Unlike X, Meta has not fired its content-moderation team, although it has loosened restrictions on offensive speech. The company still has Community Standards for its platforms, both a spokesperson and a leading member of its policy team emphasized to me when I reached out. Yet since shifting gears to put the onus on users to report problematic content, Meta has not given those users tools that would allow them to truly shape their experiences on Facebook and Instagram. But it could—in ways that would uphold a commitment to free speech too.
What would that look like? Consider the Maccabeats again. Meta currently allows Instagram users to individually block and restrict other users, but this toggle is insufficient to the task of confronting thousands of trolls and their posts. Horowitz told me that “hundreds of comments of just the most vile nature” were continuing to pour in, some arriving even as we spoke. “I could probably check over the course of this conversation, and there will have been 10 more GIFs of goblins and swastikas and nose emojis,” Horowitz said. Simply put, blocking every bigot who comments on content is impractical and onerous. But there is a better solution: allowing users to ban with one click not just the author of a bigoted remark but also every one of the thousands of people who liked the offending post.

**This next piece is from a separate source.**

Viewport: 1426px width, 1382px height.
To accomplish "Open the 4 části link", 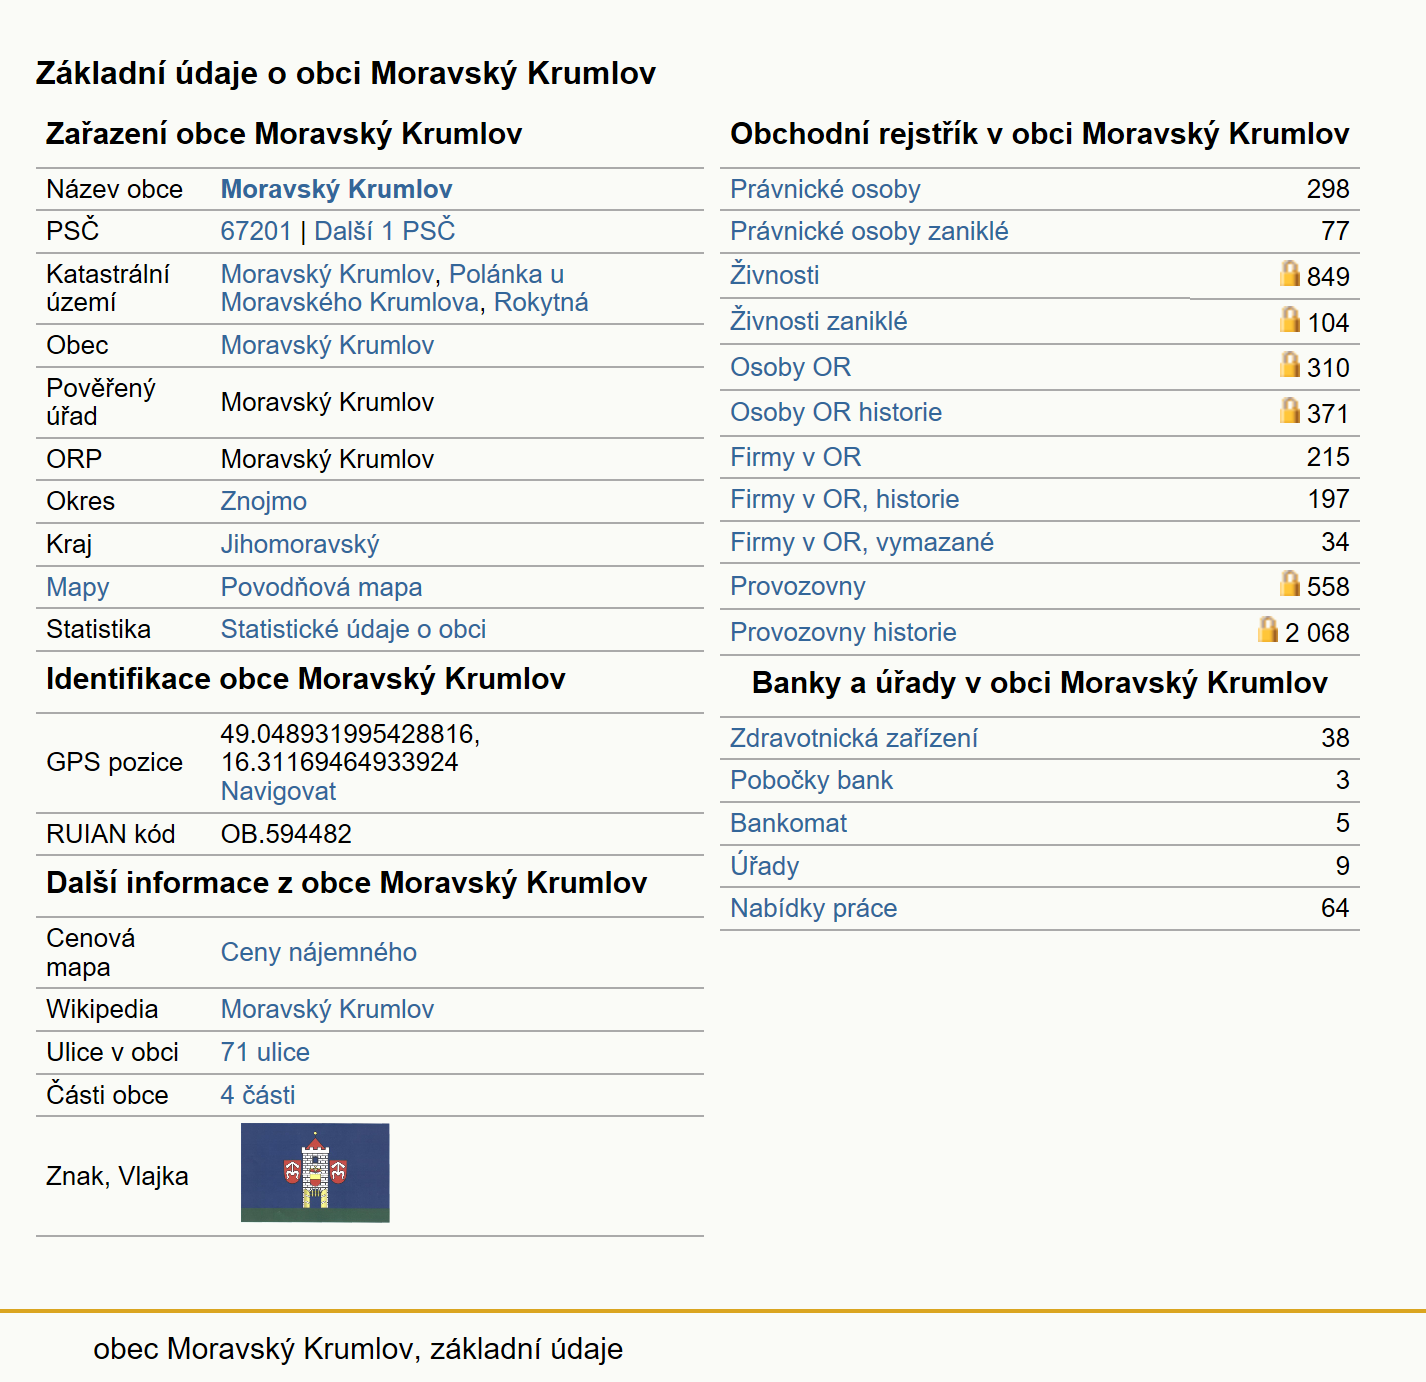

As noted, the top anti-Semitic comment on the Maccabeats’ “Hava Nagila” clip has some 30,000 likes. It seems unlikely that any of those people have a real interest in Jewish a cappella. Many of them likely left their own slurs in the comments. Nuking the top response and everyone who liked it would not only prevent thousands of bigots from trolling in the future but also clean up many of the other anti-Jewish attacks on the targeted video. And because trolling becomes less fun for the troll when they know they will get only one shot before being one-shotted themselves, such a feature would discourage the entire enterprise. This “megablock” is not science fiction: It existed as a third-party extension for Twitter before Musk bought the site and killed most outside add-ons by charging their developers exorbitant fees. Meta could easily adapt the concept.

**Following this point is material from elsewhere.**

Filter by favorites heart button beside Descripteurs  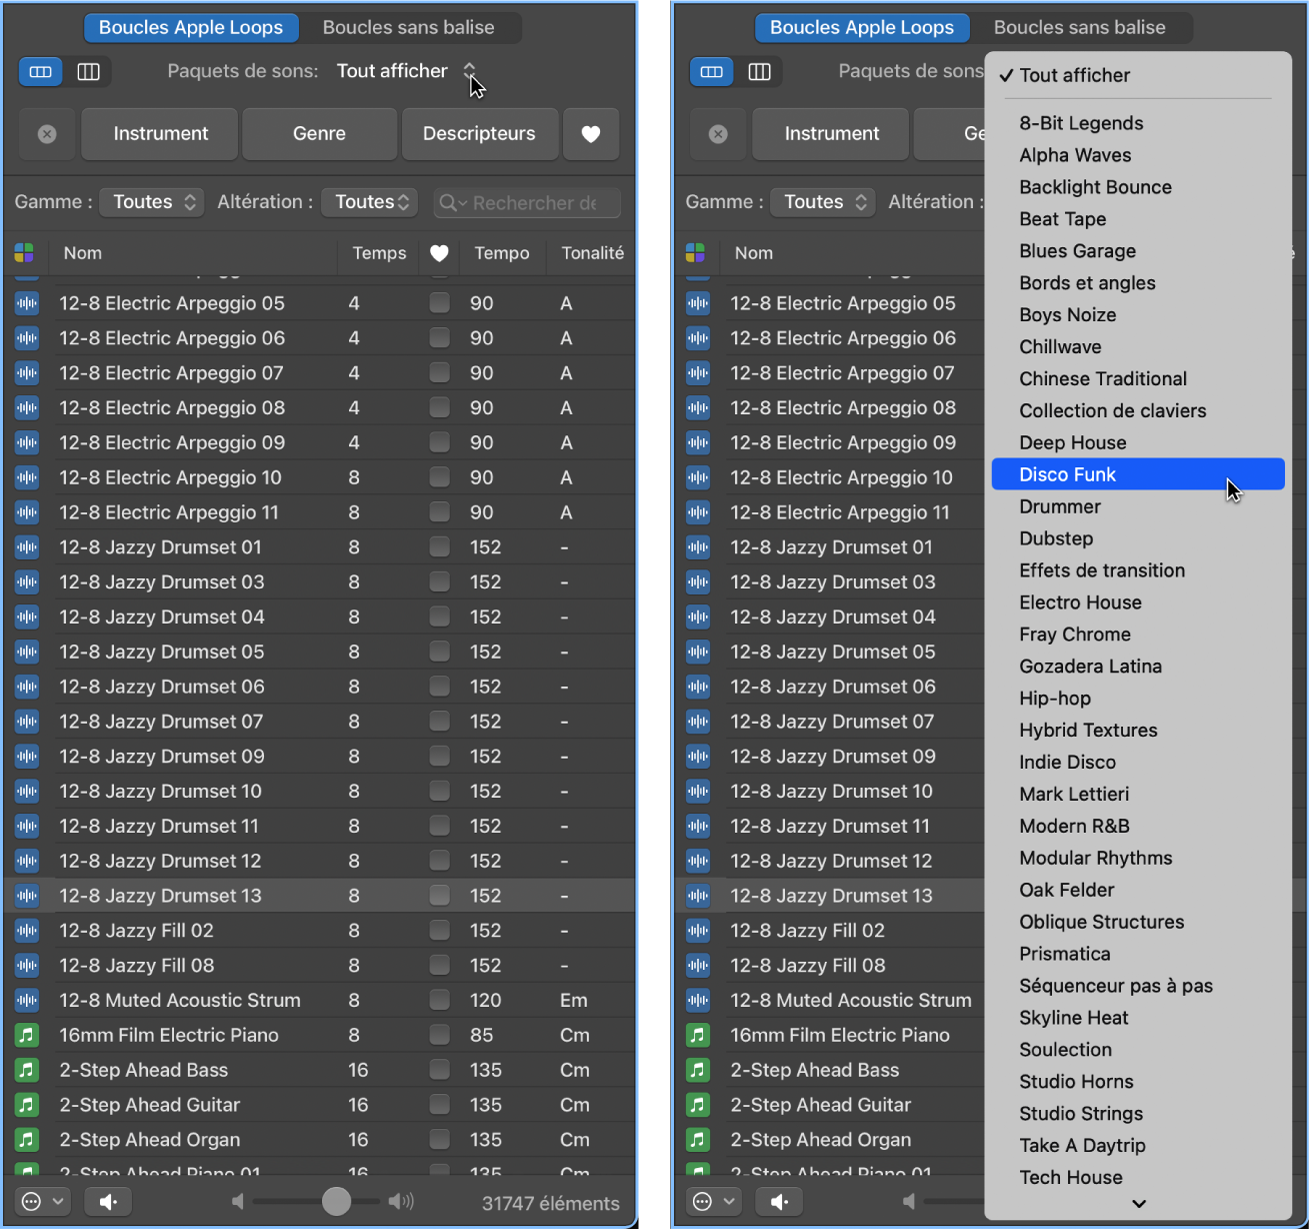[x=591, y=134]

Similarly, the company could provide a straightforward way for users to report an entire page as having been targeted for brigading—that is, a mass influx of malevolent users engaged in directed abuse that has nothing to do with the post. In this way, rather than needing to flag individual comments, users would be able to raise the alarm about a page or post as a whole, then have Meta’s moderators investigate the accounts involved and bar them from the page as needed.
All of these ideas are free-speech friendly. They do not involve top-down censorship, but bottom-up user choice. Letting people police the content on their own pages and feeds is the natural next step for platforms that want to empower users rather than constantly surveil and censor them. Such features are also just common sense. No one has an inherent right to graffiti another person’s real-world home; they shouldn’t have a right to vandalize a virtual one.
Most important, these sorts of changes are necessary to resolve a fundamental flaw in the structure of sites such as Instagram and TikTok. Social media is a numbers game, where popularity dictates what the algorithm ultimately amplifies. Because Jews and other minorities constitute such a small subset of the population, they are easily outnumbered on social media by those who want to deride them. Without powerful new user tools to counter these odds, platforms will quickly become a competition that minority populations can’t win, and will instead be swarmed and overwhelmed by those who want to bully them and drown out their content.
Owners like Zuckerberg don’t have to imagine what that looks like—they can just log on to Musk’s X. That platform may be a lost cause, but the rest of them don’t have to be.